WORK ITEM » For each line of the data below, copy it if it holds the word "Task".

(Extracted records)
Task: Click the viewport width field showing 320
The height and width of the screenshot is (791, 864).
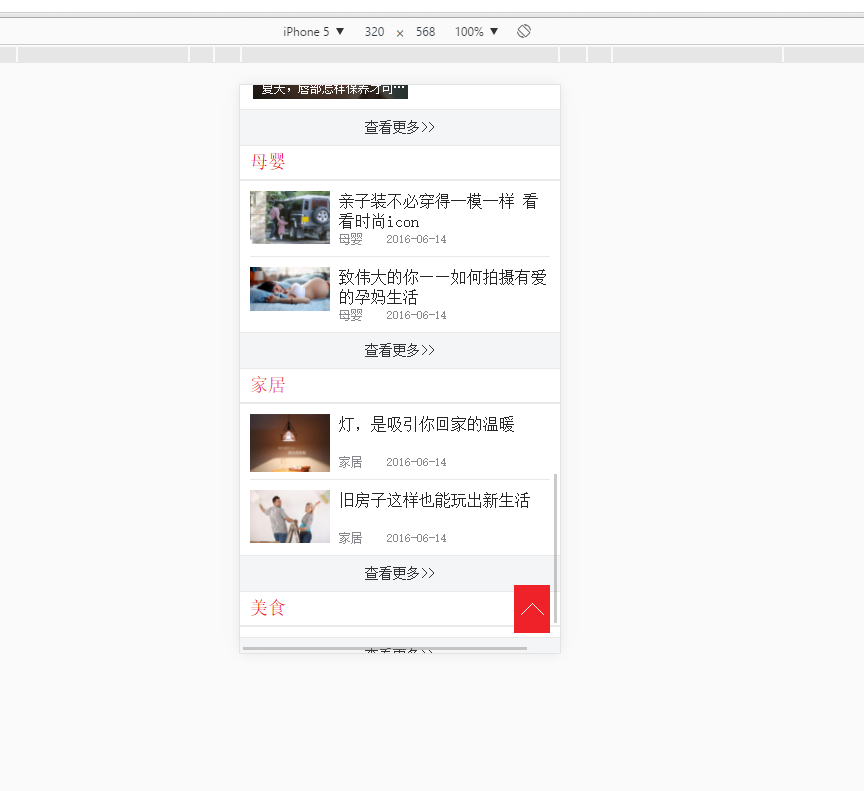Action: [374, 31]
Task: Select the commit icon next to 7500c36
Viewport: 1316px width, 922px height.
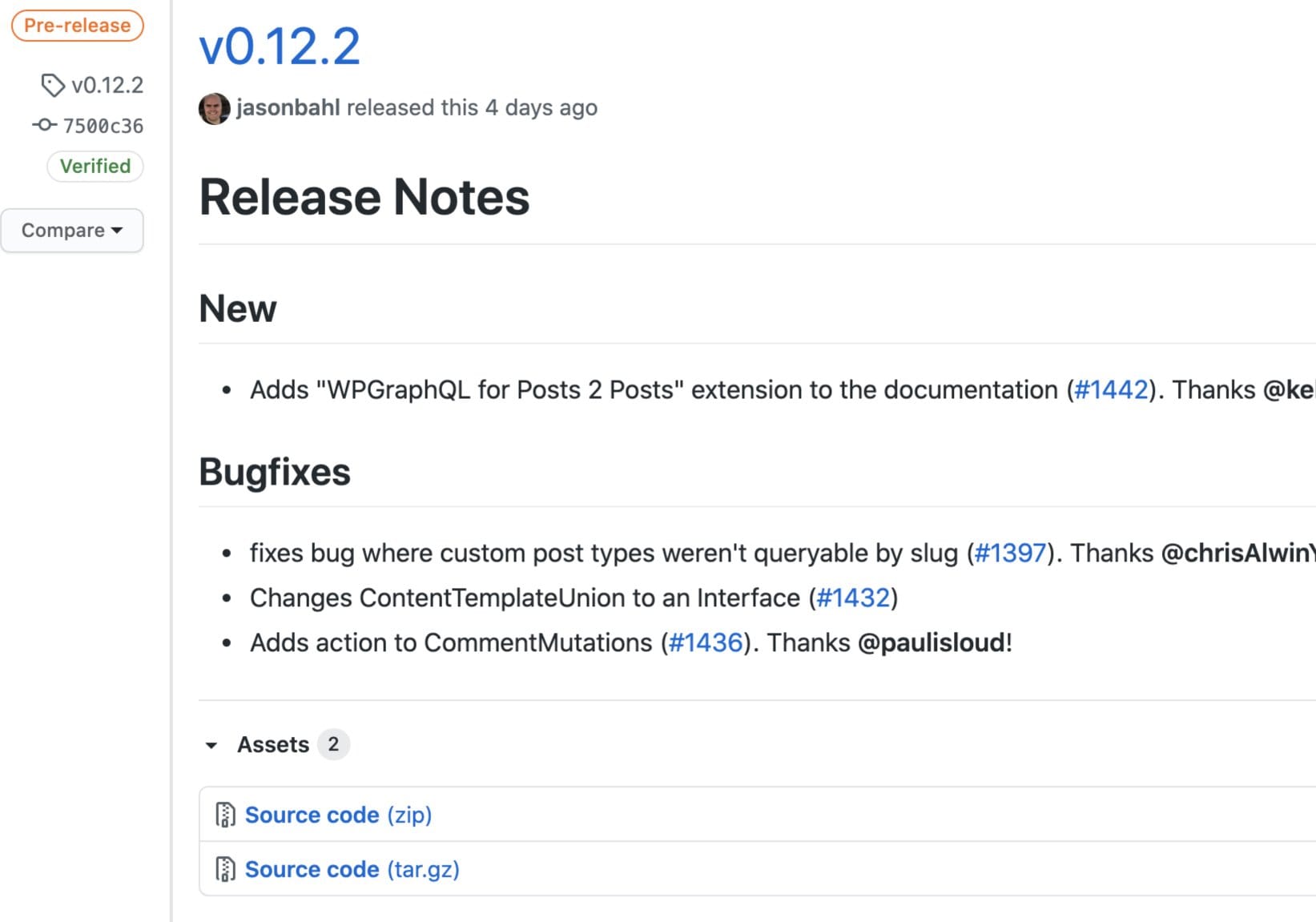Action: pos(43,126)
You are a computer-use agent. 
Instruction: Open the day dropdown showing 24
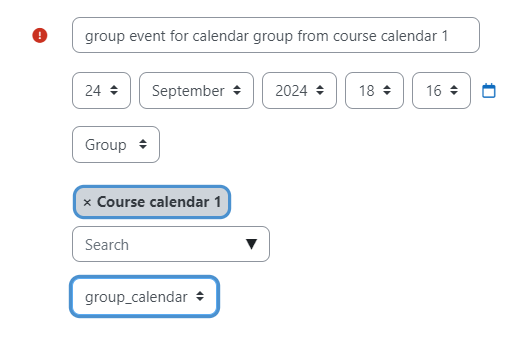101,91
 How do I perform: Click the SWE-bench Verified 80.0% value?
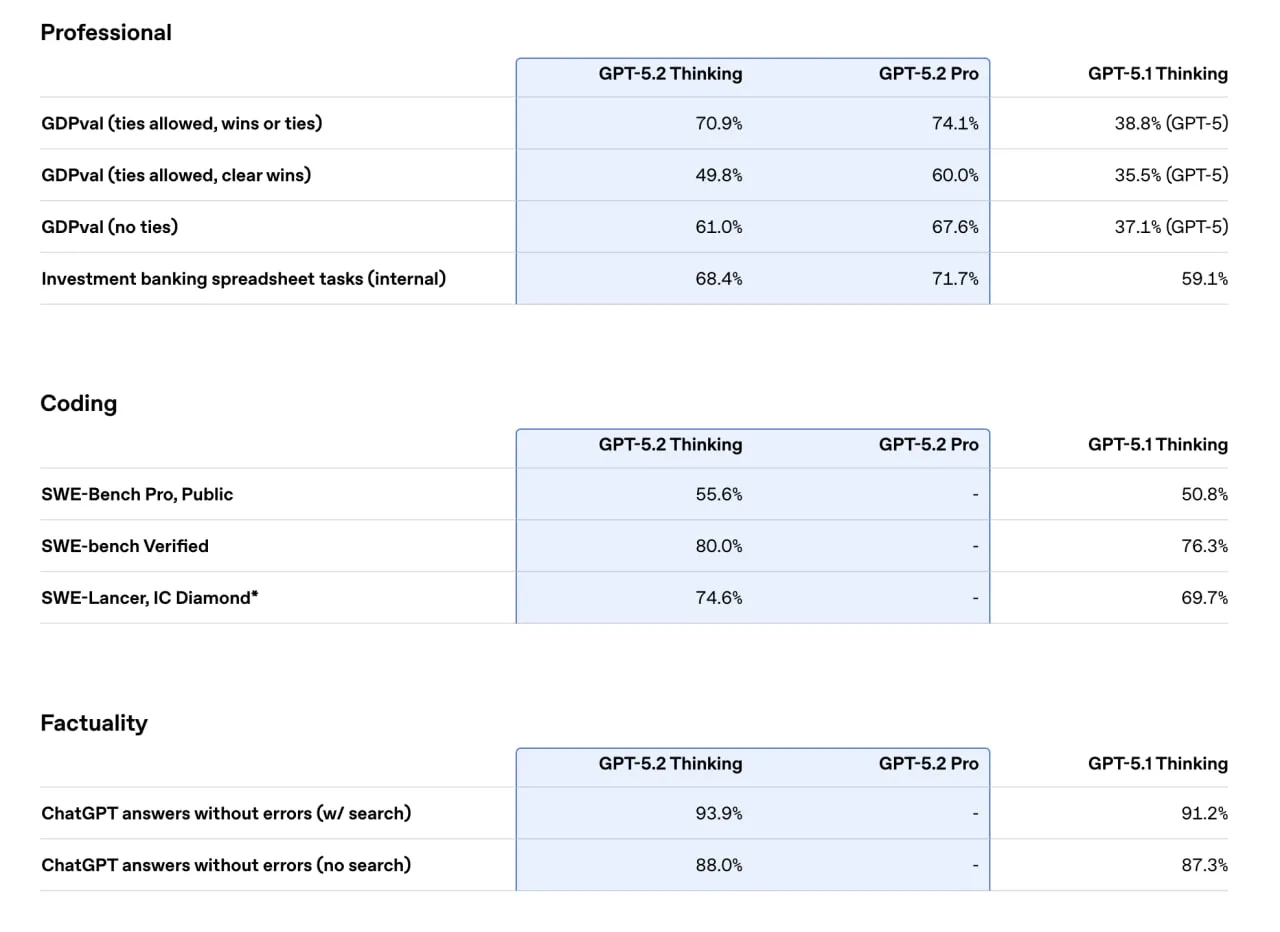[x=719, y=546]
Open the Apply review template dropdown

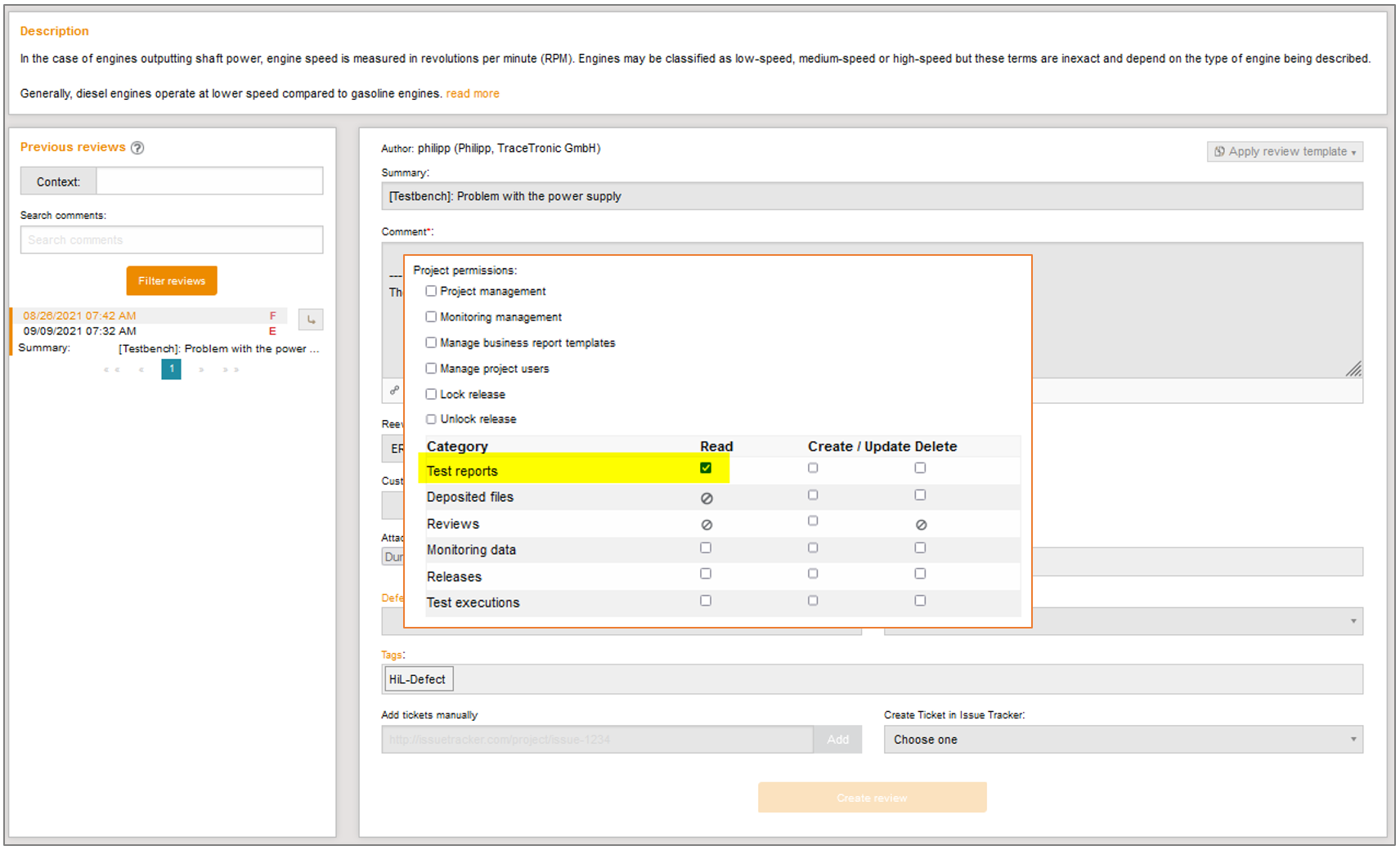1284,152
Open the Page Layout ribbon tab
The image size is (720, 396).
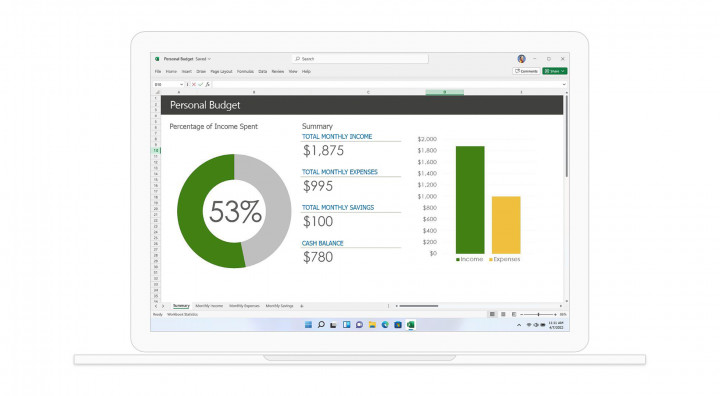click(221, 72)
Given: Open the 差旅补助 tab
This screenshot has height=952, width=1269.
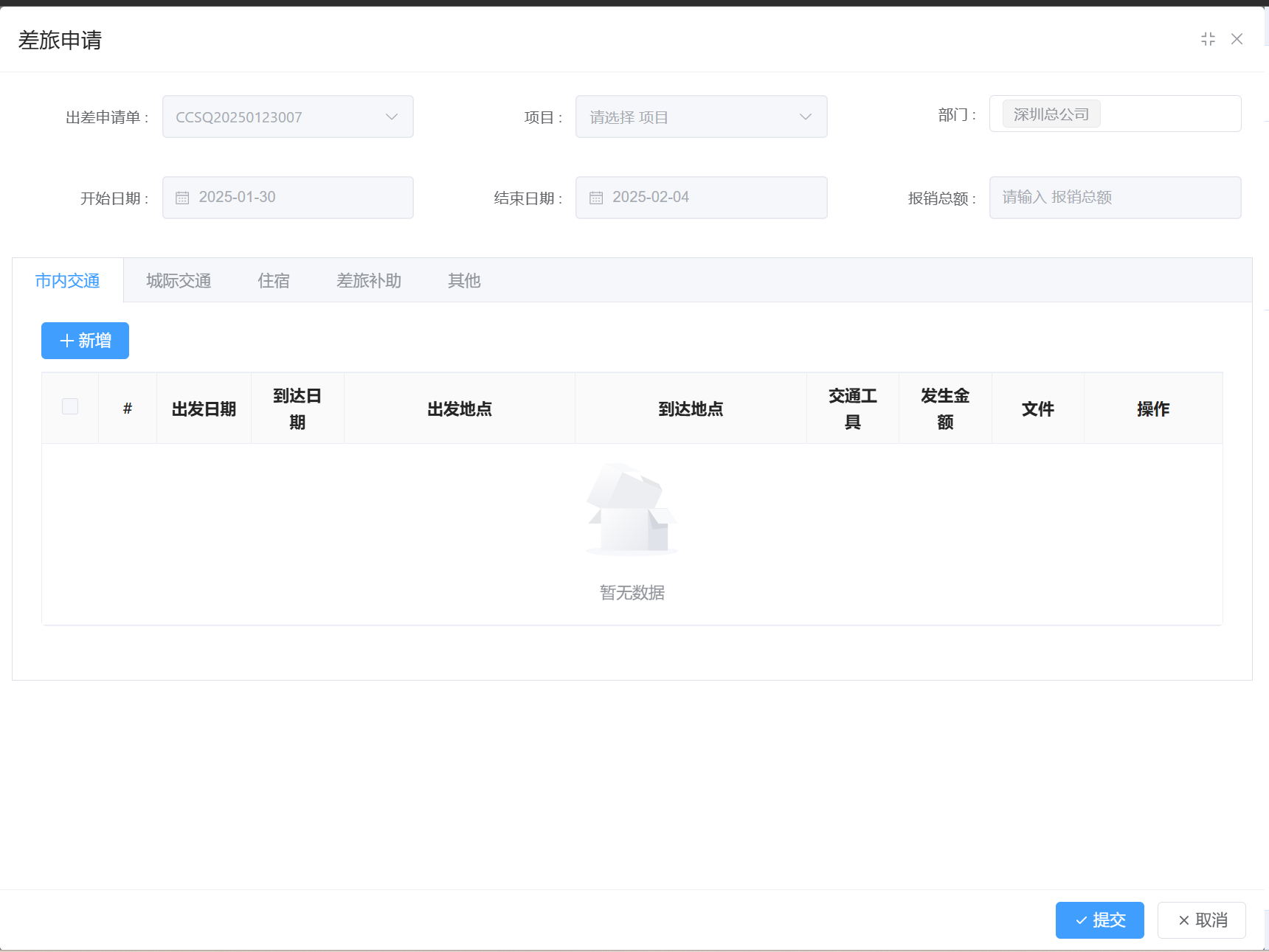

EXERCISE RESPONSE »
Task: Click the viewport width field showing 320
Task: Select the commit icon next to 7500c36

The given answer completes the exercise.